Cost-Based Oracle Fundamentals

Jonathan Lewis

Mentioned 7

The question, "Why isn’t Oracle using my index?" must be one of the most popular (or perhaps unpopular) questions ever asked on the Oracle help forums. You’ve picked exactly the right columns, you’ve got them in the ideal order, you’ve computed statistics, you’ve checked for null columns—and the optimizer flatly refuses to use your index unless you hint it. What could possibly be going wrong? If you’ve suffered the frustration of watching the optimizer do something completely bizarre when the best execution plan is totally obvious, or spent hours or days trying to make the optimizer do what you want it to do, then this is the book you need. You’ll come to know how the optimizer thinks, understand why it makes mistakes, and recognize the data patterns that make it go awry. With this information at your fingertips, you will save an enormous amount of time on designing and trouble-shooting your SQL. The cost-based optimizer is simply a piece of code that contains a model of how Oracle databases work. By applying this model to the statistics about your data, the optimizer tries to efficiently convert your query into an executable plan. Unfortunately, the model can't be perfect, your statistics can't be perfect, and the resulting execution plan may be far from perfect. In Cost-Based Oracle Fundamentals, the first book in a series of three, Jonathan Lewis—one of the foremost authorities in this field—describes the most commonly used parts of the model, what the optimizer does with your statistics, and why things go wrong. With this information, you’ll be in a position to fix entire problem areas, not just single SQL statements, by adjusting the model or creating more truthful statistics.

More on Amazon.com

Mentioned in questions and answers.

Let's say I have poorly performing query. How do you usually go about sql optimization? What are the first things I should look in query execution plan? Is there a good article or book about this?

The Performance Tuning Guide is a great place to start but Jonathan Lewis's Cost Based Oracle Fundamentals is the canonical reference on what the optimizer is doing and why. Depending on the complexity of the problem, CBO Fundamentals may be radical overkill, though.

As a first pass, if you look at the estimated cardinality of each step in the plan, it's useful to ask whether that cardinality is reasonable. If the cardinalities are reasonable, it's likely that Oracle is picking the most efficient plan and you need to look for other approaches to tuning the query. If the cardinalities are wildly incorrect, on the other hand, it's likely that Oracle has chosen a poorly performing query plan and that something about the statistics needs to be adjusted.

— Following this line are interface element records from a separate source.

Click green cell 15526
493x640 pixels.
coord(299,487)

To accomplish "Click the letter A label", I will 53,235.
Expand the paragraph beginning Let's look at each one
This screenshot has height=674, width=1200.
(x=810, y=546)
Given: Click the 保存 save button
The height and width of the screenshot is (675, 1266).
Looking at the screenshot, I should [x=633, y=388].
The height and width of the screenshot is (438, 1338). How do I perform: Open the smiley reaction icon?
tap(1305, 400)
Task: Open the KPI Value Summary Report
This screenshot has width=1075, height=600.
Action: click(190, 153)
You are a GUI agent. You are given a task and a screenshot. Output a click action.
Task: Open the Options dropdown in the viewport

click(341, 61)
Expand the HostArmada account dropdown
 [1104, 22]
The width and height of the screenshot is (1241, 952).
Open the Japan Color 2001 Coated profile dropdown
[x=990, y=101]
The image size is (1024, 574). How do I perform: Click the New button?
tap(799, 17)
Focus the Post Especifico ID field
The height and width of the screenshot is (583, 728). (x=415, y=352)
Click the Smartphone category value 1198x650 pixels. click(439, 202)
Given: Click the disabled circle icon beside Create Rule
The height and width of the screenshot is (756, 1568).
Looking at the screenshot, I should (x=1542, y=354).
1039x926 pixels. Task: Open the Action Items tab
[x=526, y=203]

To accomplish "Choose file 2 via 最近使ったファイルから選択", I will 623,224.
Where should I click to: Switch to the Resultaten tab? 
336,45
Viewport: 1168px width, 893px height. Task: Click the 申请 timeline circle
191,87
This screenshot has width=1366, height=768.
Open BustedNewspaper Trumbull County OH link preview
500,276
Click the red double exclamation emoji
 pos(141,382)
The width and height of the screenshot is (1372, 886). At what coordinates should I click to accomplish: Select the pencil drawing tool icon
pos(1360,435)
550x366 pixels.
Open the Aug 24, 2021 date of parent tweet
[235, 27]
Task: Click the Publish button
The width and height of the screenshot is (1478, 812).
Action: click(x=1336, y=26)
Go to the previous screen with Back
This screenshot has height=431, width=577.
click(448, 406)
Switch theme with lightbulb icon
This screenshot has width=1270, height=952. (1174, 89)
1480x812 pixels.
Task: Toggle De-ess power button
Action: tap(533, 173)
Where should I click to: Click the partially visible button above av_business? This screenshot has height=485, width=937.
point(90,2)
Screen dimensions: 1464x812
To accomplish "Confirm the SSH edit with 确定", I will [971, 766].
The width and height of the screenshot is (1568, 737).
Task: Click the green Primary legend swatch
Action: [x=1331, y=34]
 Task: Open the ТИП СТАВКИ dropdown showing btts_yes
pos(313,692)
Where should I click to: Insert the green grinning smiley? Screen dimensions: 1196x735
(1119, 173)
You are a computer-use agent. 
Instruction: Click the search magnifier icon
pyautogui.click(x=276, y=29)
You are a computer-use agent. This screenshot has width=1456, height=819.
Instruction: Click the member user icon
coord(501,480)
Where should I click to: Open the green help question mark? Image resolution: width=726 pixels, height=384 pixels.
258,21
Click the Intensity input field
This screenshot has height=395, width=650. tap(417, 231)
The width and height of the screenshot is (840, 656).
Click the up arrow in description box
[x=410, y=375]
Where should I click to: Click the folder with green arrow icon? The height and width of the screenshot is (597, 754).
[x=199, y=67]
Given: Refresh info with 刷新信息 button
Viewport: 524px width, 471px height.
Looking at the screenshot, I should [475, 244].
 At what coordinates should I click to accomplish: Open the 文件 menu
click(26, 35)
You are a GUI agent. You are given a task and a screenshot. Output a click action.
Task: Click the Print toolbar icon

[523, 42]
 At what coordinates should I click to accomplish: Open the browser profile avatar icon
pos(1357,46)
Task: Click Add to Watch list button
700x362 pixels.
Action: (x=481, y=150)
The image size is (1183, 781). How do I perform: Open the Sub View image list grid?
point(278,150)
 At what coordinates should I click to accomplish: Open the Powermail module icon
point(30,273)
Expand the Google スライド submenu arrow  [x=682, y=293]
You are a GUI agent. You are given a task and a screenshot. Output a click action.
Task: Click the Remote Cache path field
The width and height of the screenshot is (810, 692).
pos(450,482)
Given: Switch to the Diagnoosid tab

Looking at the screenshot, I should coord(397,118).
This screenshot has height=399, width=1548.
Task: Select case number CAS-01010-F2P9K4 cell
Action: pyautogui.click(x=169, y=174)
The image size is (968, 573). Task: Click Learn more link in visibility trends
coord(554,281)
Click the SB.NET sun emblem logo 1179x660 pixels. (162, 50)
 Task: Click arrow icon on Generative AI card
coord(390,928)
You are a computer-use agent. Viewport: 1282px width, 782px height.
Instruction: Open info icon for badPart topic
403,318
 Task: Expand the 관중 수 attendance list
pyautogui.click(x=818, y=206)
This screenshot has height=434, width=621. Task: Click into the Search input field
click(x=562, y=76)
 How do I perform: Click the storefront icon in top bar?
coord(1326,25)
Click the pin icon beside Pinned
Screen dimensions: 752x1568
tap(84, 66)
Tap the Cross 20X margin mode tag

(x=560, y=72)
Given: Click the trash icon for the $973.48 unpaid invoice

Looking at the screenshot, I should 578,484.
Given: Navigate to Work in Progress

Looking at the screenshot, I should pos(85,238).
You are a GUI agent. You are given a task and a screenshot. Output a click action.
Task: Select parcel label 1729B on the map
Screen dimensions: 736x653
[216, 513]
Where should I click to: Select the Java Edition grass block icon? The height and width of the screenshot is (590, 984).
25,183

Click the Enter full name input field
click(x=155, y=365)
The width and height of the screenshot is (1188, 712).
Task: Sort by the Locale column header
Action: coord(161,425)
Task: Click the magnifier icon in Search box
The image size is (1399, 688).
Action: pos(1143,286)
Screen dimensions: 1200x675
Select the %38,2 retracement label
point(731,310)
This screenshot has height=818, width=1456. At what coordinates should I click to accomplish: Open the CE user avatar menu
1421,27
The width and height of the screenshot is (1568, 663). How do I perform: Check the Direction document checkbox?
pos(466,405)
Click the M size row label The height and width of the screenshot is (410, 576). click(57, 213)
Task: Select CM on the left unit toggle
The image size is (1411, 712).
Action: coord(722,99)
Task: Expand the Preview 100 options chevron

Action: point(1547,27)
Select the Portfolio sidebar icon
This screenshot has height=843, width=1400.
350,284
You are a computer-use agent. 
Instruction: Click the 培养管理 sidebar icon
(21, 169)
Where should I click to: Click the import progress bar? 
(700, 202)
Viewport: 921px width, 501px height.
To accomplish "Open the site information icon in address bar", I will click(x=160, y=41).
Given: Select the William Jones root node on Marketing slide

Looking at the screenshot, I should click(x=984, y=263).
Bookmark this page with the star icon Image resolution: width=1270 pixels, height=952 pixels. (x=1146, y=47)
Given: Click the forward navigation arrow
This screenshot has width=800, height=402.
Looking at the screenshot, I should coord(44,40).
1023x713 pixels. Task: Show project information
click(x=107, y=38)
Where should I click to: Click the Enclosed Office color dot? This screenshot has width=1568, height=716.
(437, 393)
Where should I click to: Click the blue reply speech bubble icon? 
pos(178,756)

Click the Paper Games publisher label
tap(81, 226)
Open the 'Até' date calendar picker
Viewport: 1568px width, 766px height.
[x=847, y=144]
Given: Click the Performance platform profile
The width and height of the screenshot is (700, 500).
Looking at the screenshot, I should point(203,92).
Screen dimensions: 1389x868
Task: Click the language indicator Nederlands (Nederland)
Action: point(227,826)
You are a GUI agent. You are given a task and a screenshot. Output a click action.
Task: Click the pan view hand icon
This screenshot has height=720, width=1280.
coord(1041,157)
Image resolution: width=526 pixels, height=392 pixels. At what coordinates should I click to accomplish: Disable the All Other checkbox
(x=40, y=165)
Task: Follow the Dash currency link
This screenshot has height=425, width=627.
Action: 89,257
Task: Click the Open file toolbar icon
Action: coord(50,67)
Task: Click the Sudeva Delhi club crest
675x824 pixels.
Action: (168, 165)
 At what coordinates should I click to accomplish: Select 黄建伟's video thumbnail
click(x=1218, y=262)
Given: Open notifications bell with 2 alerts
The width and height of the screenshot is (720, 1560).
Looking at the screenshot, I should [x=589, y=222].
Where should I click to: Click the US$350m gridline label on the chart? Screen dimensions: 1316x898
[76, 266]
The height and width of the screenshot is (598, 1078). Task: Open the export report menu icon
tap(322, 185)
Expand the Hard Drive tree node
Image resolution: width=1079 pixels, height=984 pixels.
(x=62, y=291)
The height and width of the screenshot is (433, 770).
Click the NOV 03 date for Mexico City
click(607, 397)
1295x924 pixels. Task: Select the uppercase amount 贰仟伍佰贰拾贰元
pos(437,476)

In order to make use of the execution plan (which is a description of how the database will implement your request), one has to understand what options are available to it (the database) and make a judgement on whether the choice made by the optimizer was the correct one. This requires a lot of knowledge and experience.

For the work I'm doing (ETL processing), performance "problems" usually falls into one of two categories:

  1. The query takes a long time because reading lots of data takes lots of time :)
  2. The optimizer made a mistake and picked the wrong execution plan

For (1), I have to decide whether I can restructure the data differently so I scan less data. Indexes are seldom of use since I'm interested in large enough subsets to make indexed access slower than a full table scan. For example, I might store a horizontal subset of the data (last 30 days) or a vertical subset of the data (10 columns instead of 80), or an aggregate of the data. Either way will reduce the size of the data to make an increase in processing speed. Of course, if the data is used only once, I've just moved the problem elsewhere.

For (2), I usually start by checking "Cardinality" (num rows) at the top line in the xplan. If I know that my query returns 5,000,000 rows, but it says 500, I can be pretty sure that the optimizer messed up somewhere. If total cardinality is in the right ball park, I start from the other end instead and check each step of the plan until I find the first big estimation error. If the cardinality is wrong, the join method is probably wrong between that table and the next, and this error will cascade through the rest of the plan.

Google for "Tuning by cardinality feedback", and you will find a paper written by Wolfgang Breitling who describes (in a much better way) the abobve approach. It's a really good read!

Also, be sure to hang around Jonathan Lewis Blog. if there is something about the Oracle optimizer he doesn't know, it's not worth knowing. He has written the best book on the subject as well. Check out Cost-Based Oracle fundamentals. If I could send one book back in time to myself, this would be it.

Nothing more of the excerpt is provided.